Я послушно слез, пересел на два стула подальше от отца, и услышал:
– А сейчас, сын, я почитаю тебе мое новое произведение, гордись этим, ведь ты первый слушатель моего нового чуда.
Отец раскрыл тетрадь на первой странице и начал читать рассказ Конана Дойля «Пляшущие человечки», который я помнил почти наизусть, потому что читал его раз десять. Он монотонно читал, а я с любопытством разглядывал несколько десятков картин на стенах кабинета. Две явно принадлежали кисти Ван Гога, две – Моне, три – Дега, и четырнадцать – художникам эпохи итальянского Возрождения, не зря моя мама была искусствоведом, она сумела вбить в мою тупую голову некоторые полезные познания, да еще и старшая Александра постоянно таскала меня по музеям.
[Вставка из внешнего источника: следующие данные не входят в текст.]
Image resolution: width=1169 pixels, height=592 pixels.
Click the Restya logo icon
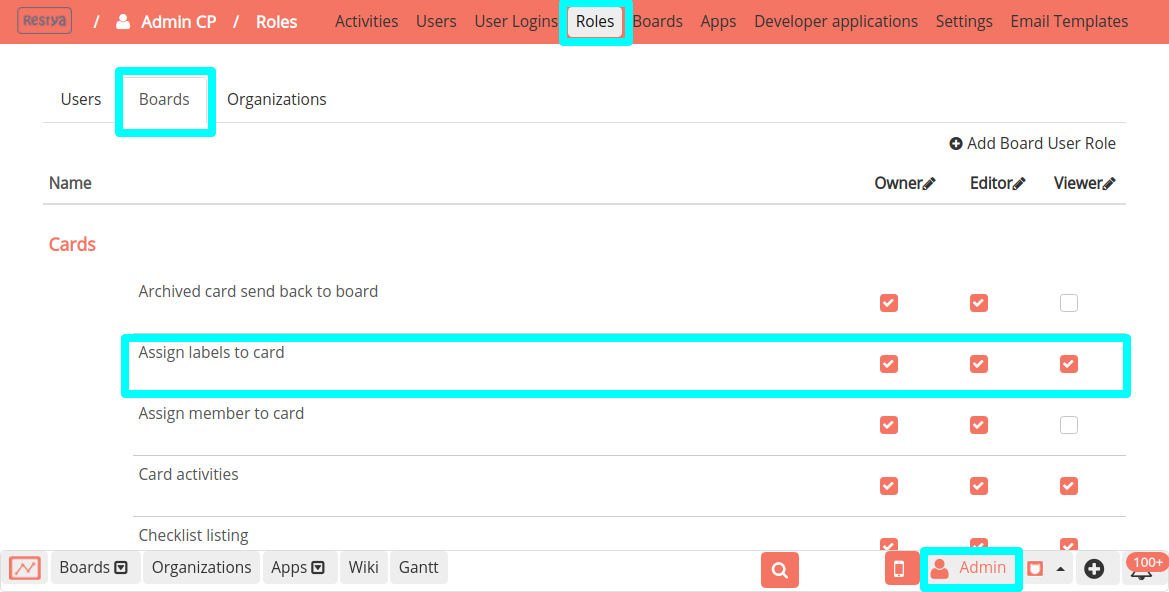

Кстати, сейчас я вдруг понял, почему мама оставила меня внизу: она очень хотела сделать из меня настоящего самостоятельного мужика, кем я никогда не был, и поэтому бросила не умеющего плавать в воду, предоставляя мне возможность либо выжить, либо умереть, другого варианта не было, потому что мне уже сорок лет, а в этом возрасте необходимо быть самостоятельным. А то, что я не был знаком с отцом сорок лет, меня даже радует, потому что рядом с таким уродом можно очень быстро сойти с ума. Любопытно, как среагирует Полина, когда я похвастаюсь, что я сын писателя Конана Дойля? Она, конечно же, посмеется, показав восхитительные ямочки на щеках. О, как же она красива, спасибо судьбе, что она послала мне такую шикарную женщину! Я не видел ее два часа и скучаю по ней уже так сильно, что хочется вскочить со стула и убежать от этого властного мужчины, читающего мне о Шерлоке Холмсе и докторе Ватсоне. Лучше бы он прочитал меню своей собачки с голливудской улыбкой. Между прочим, мне папаша не предложил даже чая, хотя я принес ему целый ящик американских баксов. Стаканчик чая с молоком не помешал бы. Маме в банке я передал целую сумку с деньгами, а папаше принес почти целую коробку, а что же достанется мне? Ну, в маме-то я не сомневаюсь, она никуда не сбежит от меня, своего сына, и моих пятерых детей, своих внуков, а вот папаша, скорее всего, не нальет мне даже чая, но, может быть, это даже и к лучшему, ведь в чай можно насыпать яда, чтобы убрать неугодного свидетеля. Хотя зачем яд, отец может приказать своему адъютанту Толику или палачу Кащуку, и те повесят меня, как кота Мясного.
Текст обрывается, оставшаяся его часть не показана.